Douze ans plus tard, Tchaïkovski se lance à la fois dans une sixième symphonie (la Pathétique) et le Concerto en mi bémol majeur Op.75 n°3 au mouvement unique, sorte de bref poème symphonique concertant qui s’affiche lisztien, à tout point de vue : le type de virtuosité, l'hésitation mélodique, l'indécision harmonique et jusqu'au climat général. Mais attention, nous abordons bien au rivage d'une œuvre russe, ce que n'omettent pas Liss et son orchestre en travaillant une couleur assez secrète aux vents qui l'ouvrent (de fait, l'alliage timbrique est savamment ménagé par la partition).
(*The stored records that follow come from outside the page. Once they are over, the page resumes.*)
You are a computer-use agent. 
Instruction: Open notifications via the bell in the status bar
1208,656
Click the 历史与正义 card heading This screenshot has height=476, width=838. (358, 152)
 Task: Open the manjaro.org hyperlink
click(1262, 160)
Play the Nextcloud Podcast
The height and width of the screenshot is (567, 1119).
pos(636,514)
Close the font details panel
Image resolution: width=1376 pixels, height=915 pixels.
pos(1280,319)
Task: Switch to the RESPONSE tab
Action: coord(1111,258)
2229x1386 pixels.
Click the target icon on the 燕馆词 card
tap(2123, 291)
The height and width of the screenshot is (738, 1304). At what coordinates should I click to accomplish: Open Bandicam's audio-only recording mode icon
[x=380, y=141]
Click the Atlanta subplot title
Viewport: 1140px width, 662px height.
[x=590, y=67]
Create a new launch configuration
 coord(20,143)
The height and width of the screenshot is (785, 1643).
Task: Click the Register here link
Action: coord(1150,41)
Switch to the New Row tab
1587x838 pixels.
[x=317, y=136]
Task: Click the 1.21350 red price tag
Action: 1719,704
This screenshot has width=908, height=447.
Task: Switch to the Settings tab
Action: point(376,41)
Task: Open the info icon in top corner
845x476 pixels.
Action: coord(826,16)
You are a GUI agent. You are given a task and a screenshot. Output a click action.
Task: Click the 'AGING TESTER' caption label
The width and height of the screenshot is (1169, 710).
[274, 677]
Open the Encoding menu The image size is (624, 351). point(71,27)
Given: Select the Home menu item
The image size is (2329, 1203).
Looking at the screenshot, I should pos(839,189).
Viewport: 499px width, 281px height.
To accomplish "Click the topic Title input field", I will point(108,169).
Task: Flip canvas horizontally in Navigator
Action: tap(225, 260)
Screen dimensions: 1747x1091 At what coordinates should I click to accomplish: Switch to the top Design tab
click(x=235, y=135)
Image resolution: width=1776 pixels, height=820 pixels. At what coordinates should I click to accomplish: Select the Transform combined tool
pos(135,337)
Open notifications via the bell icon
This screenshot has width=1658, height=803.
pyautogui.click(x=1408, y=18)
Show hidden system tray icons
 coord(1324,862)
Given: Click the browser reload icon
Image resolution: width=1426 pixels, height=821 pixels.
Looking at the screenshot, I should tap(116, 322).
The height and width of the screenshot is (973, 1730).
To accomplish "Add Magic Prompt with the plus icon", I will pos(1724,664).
Aux cuivres franchement écrits wagnériens, on reprochera une crudité qui ternit l'œuvre. Berezovsky affiche un piano lumineux qui « ouvre la tête », avant de ménager une sonorité plus ronde, malencontreusement contrarié par un relâchement technique.
Le Concerto en si bémol majeur Op.23 n°1 vient couronner la soirée, sous les doigts ô combien étonnants du jeune Andreï Korobeïnikov. À vingt-trois ans, le pianiste offre une grande souplesse de phrasé, une technique russe à l'ancienne, comme ont pu la décrire les commentateurs d'autrefois, et cependant plus personnelle que bien des compatriotes de sa génération. Position basse, voire très basse, du bassin, poignet à peine en surplomb, voûte puissante d'une main aux proportions impressionnantes dont chaque doigt semble pouvoir phraser en toute indépendance, insistance du détaché, mobilité très ancrée dans le clavier, usage parcimonieux des pédales : voilà qui ressemble à tout ce qu'il est bon de prendre chez un Pogorelich, par exemple. Les accords introductifs de l'Allegro non troppo e molto maestoso bénéficient d'une couleur d'une richesse inouïe. L'exécution s'orne ensuite d'une musicalité évidente et inventive mettant à son service un juste sens de la nuance. La grande cadence finale jouit d'une articulation à la présence presque revêche.
Irréprochable, l'Andantino manque encore de poésie ; dans quelques années, elle y sera, n'en doutons pas. Korobeïnikov est littéralement happé par l'ultime mouvement auquel il donne une verve inénarrable. Aussi l'orchestre joue-t-il mieux encore qu'au début du concert, Dmitri Liss étirant génialement la progression, finement pensée et remarquablement entretenue, du tutti jusqu'à l'éclatement du final. Nous vous conseillons vivement d'aller écouter Andreï Korobeïnikov ici-même, le 14 août, dans un récital Beethoven qui promet.